L’oreille tendue de… Fatou Diome

Fatou Diome, le Ventre de l’Atlantique, éd. de 2010, couverture

«La chanson qui me parvint acheva de me le signifier. Son air était propre aux chants des séances de lutte. Nulle équivoque quant au sens : c’était un appel à la vanité masculine, déclamé par des sirènes d’ébène. Je tendis l’oreille, puis me mis à siffloter :

Lambe niila. (Trois fois)
Domou mbeur djéngoul, beuré, dane.
Do sène morôme.

Ce qui signifie :

La lutte, c’est ainsi. (Trois fois)
Toi, fils de lutteur, attache ta ceinture, lutte et terrasse.
Tu n’es pas leur égal.»

Fatou Diome, le Ventre de l’Atlantique, Paris, Librairie générale française, coll. «Le livre de poche», 2010, 254 p., p. 194. Édition originale : 2003.

Glanes péritouristiques

«Ah, les régions.»
Christophe Bernard, la Bête creuse

 

L’Oreille tendue revient. Pendant son absence, elle a pris des notes.

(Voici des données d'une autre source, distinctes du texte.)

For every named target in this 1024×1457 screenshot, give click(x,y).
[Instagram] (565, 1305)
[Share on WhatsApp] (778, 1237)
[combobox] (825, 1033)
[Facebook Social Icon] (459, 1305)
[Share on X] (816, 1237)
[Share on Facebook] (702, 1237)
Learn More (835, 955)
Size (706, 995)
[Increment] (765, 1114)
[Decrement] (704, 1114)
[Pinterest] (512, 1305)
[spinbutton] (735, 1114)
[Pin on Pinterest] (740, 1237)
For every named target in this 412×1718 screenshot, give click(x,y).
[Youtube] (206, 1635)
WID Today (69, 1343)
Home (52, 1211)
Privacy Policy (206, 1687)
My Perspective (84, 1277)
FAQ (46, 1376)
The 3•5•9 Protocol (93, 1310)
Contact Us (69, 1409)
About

C’est la saison des festivals ? Désolé, l’Oreille ne croit ni à la communion individuelle ni à la communion collective.

Vacances au Québec en PPP : Pas de Problème de Passeport.

Marcel semble avoir pris le relais de Mario.

Marcel à marde, camion, Saint-Côme, juillet 2022

Signalétique régionale 1 (forme du verbe) : s’agissant du verbe fitter, l’Oreille aurait écrit «fitte» plutôt que «fit».

Affichage, Canadian Tire, Joliette, juillet 2022

Signalétique régionale 2 (accord de l’adjectif) : «privé» du féminin ?

Signalétique, Saint-Côme, juillet 2022

Bien que dans Lanaudière, l’Oreille s’est sentie, à un moment, comme dans le Dégelis de l’excellent film Arsenault & fils de Rafaël Ouellet.

Animal en liberté, Saint-Côme, juillet 2022

La guichetière (vingtenaire ? trentenaire ?) aux randonneurs sexagénaires : «Pour aller aux chutes, ça me prend sept-huit minutes. Ça vous en prendra une quinzaine.» Ils en mirent sept, pas une de plus.

Entendu en randonnée pédestre (un autre jour) : «J’ai beaucoup étudié la littérature belge. C’est ça qui m’a endurci.» Durant la même randonnée : Elle : «Fais-toi désirer.» Lui : «Personne ne me désire, moi.»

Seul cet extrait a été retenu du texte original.